Exercise set>
A) Reproduce the six rows that follow the forum thread word for word, leaving out the pictures.
B) Pick up the forum thread on swapping a motherboard, CPU and RAM at the point where it ends and keep writing it.

Selection>
====

# Mobo/CPU/RAM transplant: what to watch for?

## ExecutorElassus

I'm about to run through the first step of what I'm hoping will be a relatively simple (my brain interrupts: ha ha! Oh, you poor beautiful deluded child of summer) upgrade to the main hardware components of my desktop. Here's what I'm looking at:

I have a CPU/RAM/Mobo combo that uses the AMD 990FX/SB950 chipset, DDR3-2400 memslots, intel LAN, "SupremeFX III" 8-channel audio (?), and a whole boatload of overclocking and other tweaking options that I do not understand. 

My current board is an at-least-five-year-old MSI board, with even older memory and CPU. 

My question is this:

are there new kernel options that I need to enable before installing the new board? I read that there were issues with AMD's IOMMU, USB3, and some other things. I don't recognize the audio chipset, but it says it uses the Realtek codec. Are there other issues I need to worry about?

====

Working data>
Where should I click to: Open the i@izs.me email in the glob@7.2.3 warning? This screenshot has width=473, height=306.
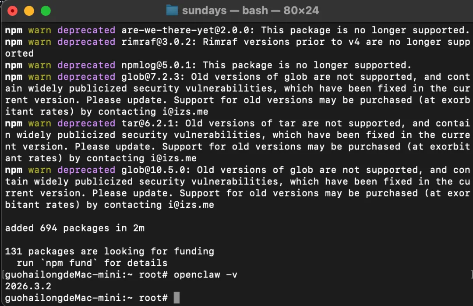[x=185, y=112]
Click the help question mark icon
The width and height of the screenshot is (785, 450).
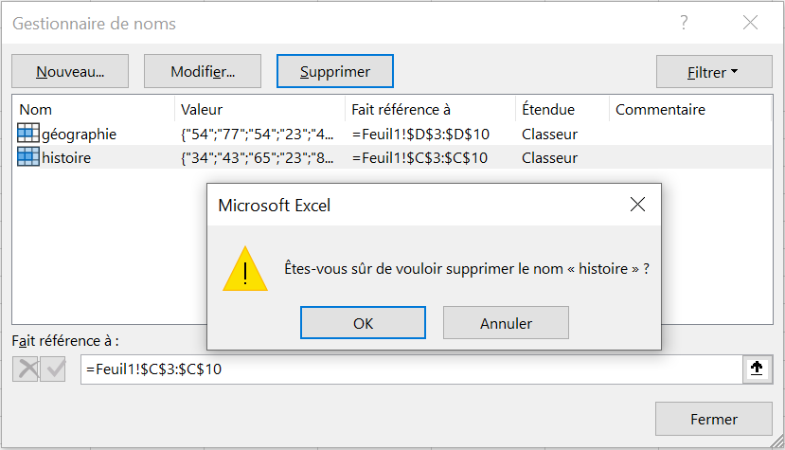(684, 22)
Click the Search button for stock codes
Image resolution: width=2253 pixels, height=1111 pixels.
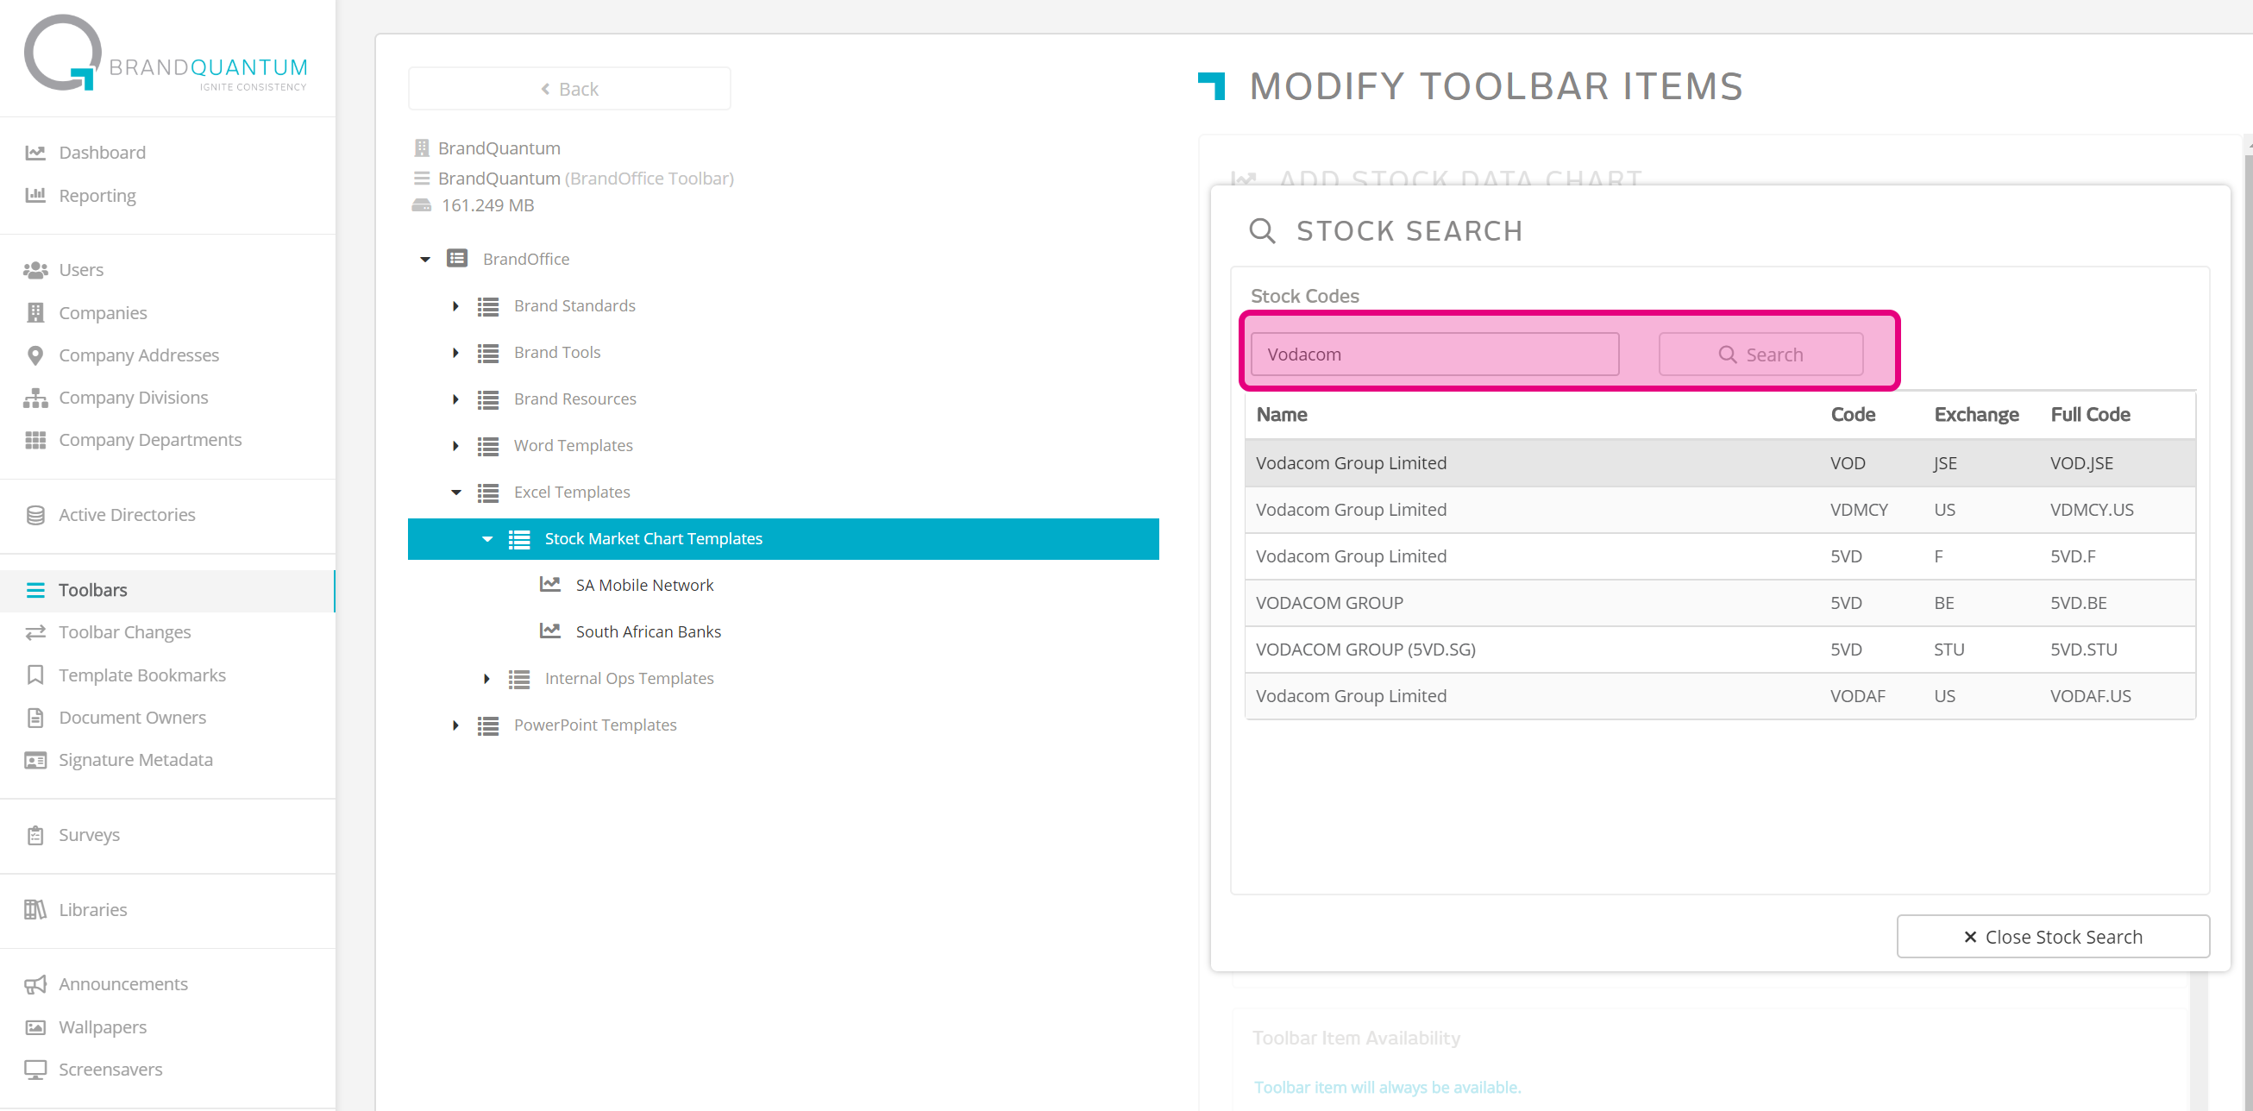(x=1760, y=354)
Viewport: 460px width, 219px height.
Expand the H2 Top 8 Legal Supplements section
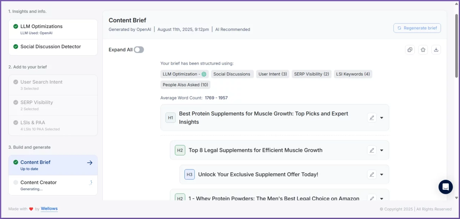(382, 150)
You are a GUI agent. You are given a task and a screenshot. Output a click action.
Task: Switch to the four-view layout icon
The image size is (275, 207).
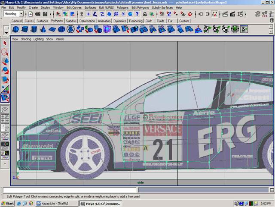click(x=5, y=119)
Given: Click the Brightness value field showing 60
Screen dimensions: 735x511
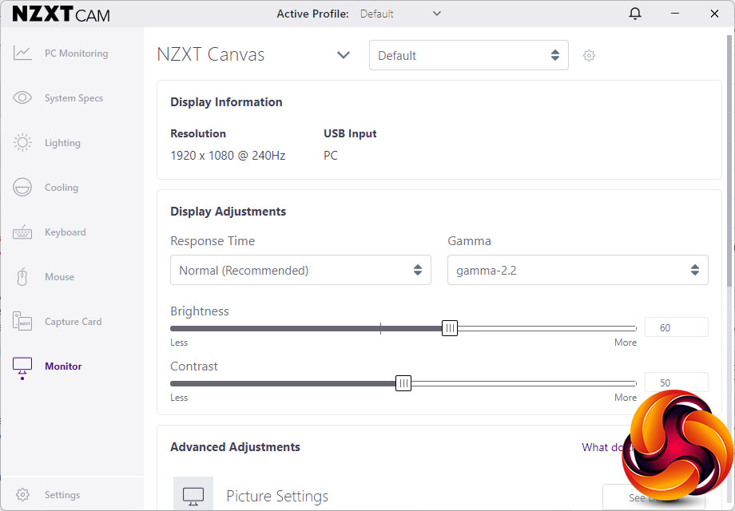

====

Set of answers>
A)
Where should I click to: Open the i@izs.me email in the glob@7.2.3 warning? This screenshot has width=473, height=306.
[x=185, y=112]
Click the help question mark icon
The width and height of the screenshot is (785, 450).
(684, 22)
Click the Search button for stock codes
Image resolution: width=2253 pixels, height=1111 pixels.
(x=1760, y=354)
Viewport: 460px width, 219px height.
Expand the H2 Top 8 Legal Supplements section
(382, 150)
You are a GUI agent. You are given a task and a screenshot. Output a click action.
Task: Switch to the four-view layout icon
The image size is (275, 207).
click(x=5, y=119)
Given: Click the Brightness value field showing 60
Screen dimensions: 735x511

B)
Thanks in advance,

EE

----------

## eccerr0r

Typically upgrades will just work as newer CPUs will run everything old ones can, but this depends on what CFLAGs you used to build your system and the old CPU.  Also drivers for any onboard peripherals.  RAM usually does not need driver support.  Without knowing your old system board/cpu it's hard to tell what issues you'll run into.

Hopefully you're already using a 64-bit system before? 

You could treat the kernel build as if you were going to build a new system afresh.   Then use the kernel on your old setup (provided your CFLAGS are OK, but usually they are.)

----------

## ExecutorElassus

from make.conf, I have CFLAGS="-march=athlon64 -O2 -pipe". I also have CPU_FLAGS_X86="3dnow 3dnowext mmx mmxext popcnt sse sse2 sse3 sse4a"

I found that I needed to add support for the Intel NIC, but everything else in 'make menuconfig' seems normal. I'm still not sure about the audio chipset, but since it supports Realtek and I have that enabled, I'm not too worried. Only other thing I can imagine is the NB/SB setup, but I'm fairly sure (?) that those are generally transparent to the OS.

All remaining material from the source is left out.